Algorithm Selection as a Bandit Problem with Unbounded Losses

TL;DR

This paper introduces a new bandit-based framework for algorithm selection that handles unbounded and unknown losses, providing theoretical regret bounds and preliminary experimental validation.

Contribution

It proposes a simplified bandit model for algorithm selection with unbounded losses and adapts an existing solver, with proven regret bounds and initial experimental results.

Findings

Proven regret bounds for the adapted bandit algorithm.

Successful preliminary experiments on SAT solvers.

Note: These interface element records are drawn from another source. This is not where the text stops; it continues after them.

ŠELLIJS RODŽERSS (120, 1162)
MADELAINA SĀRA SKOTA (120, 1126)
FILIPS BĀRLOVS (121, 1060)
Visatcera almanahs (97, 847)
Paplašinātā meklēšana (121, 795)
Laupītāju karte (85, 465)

Framework effectively manages unbounded, unknown losses.

Abstract

Algorithm selection is typically based on models of algorithm performance, learned during a separate offline training sequence, which can be prohibitively expensive. In recent work, we adopted an online approach, in which a performance model is iteratively updated and used to guide selection on a sequence of problem instances. The resulting exploration-exploitation trade-off was represented as a bandit problem with expert advice, using an existing solver for this game, but this required the setting of an arbitrary bound on algorithm runtimes, thus invalidating the optimal regret of the solver. In this paper, we propose a simpler framework for representing algorithm selection as a bandit problem, with partial information, and an unknown bound on losses. We adapt an existing solver to this game, proving a bound on its expected regret, which holds also for the resulting algorithm selection technique. We present preliminary experiments with a set of SAT solvers on a mixed SAT-UNSAT benchmark.